DATASET START

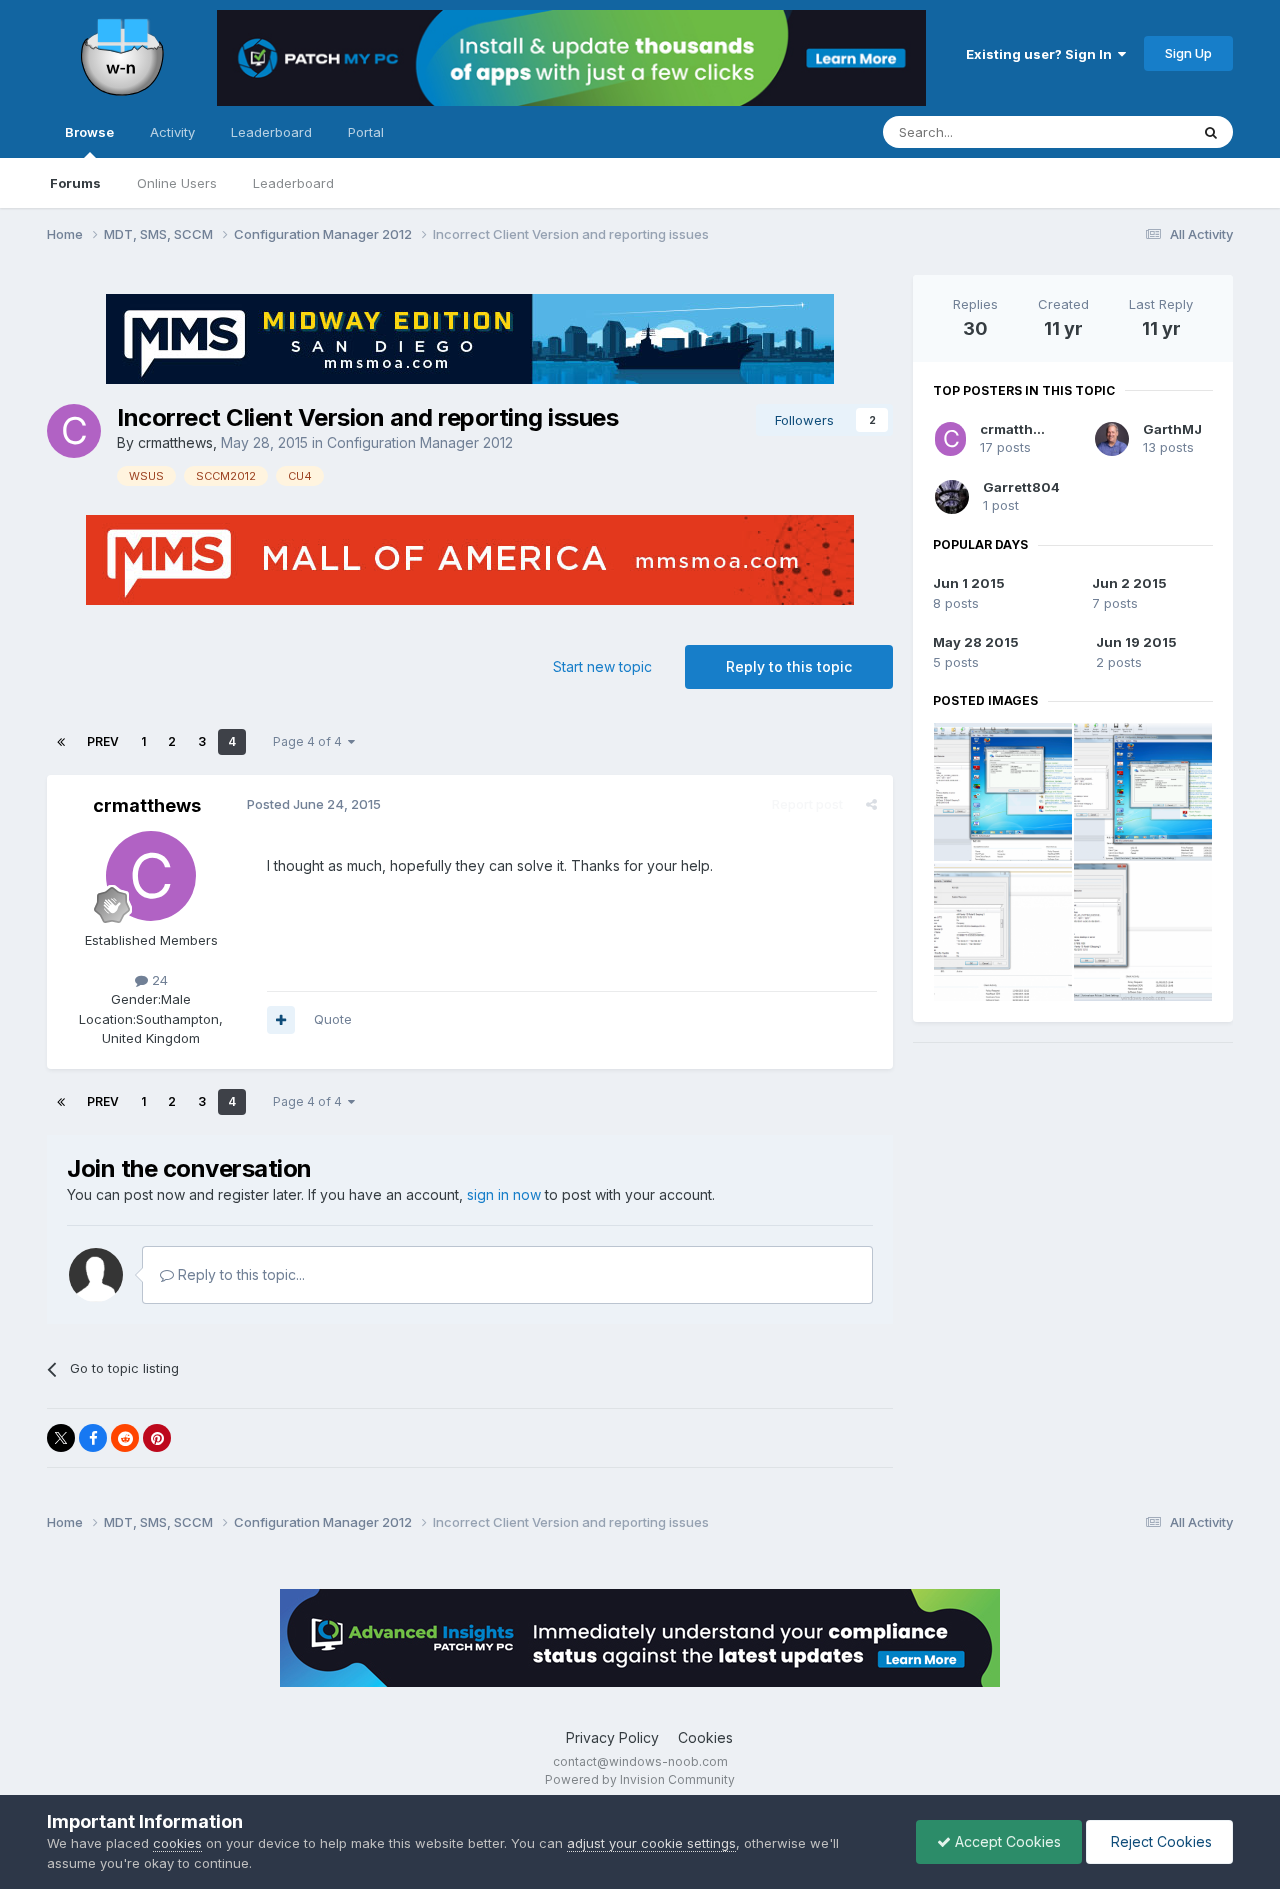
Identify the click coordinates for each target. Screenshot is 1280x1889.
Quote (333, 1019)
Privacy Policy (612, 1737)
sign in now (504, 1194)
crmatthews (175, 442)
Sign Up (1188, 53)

DATASET END

→ WHAT YOU NEED TO DO: Print the complete listing exactly as it stands, without its pictures.

→ OUTPUT FOR THIS TASK:
Identify the click coordinates for each target. Screenshot is 1280x1889.
Quote (333, 1019)
Privacy Policy (612, 1737)
sign in now (504, 1194)
crmatthews (175, 442)
Sign Up (1188, 53)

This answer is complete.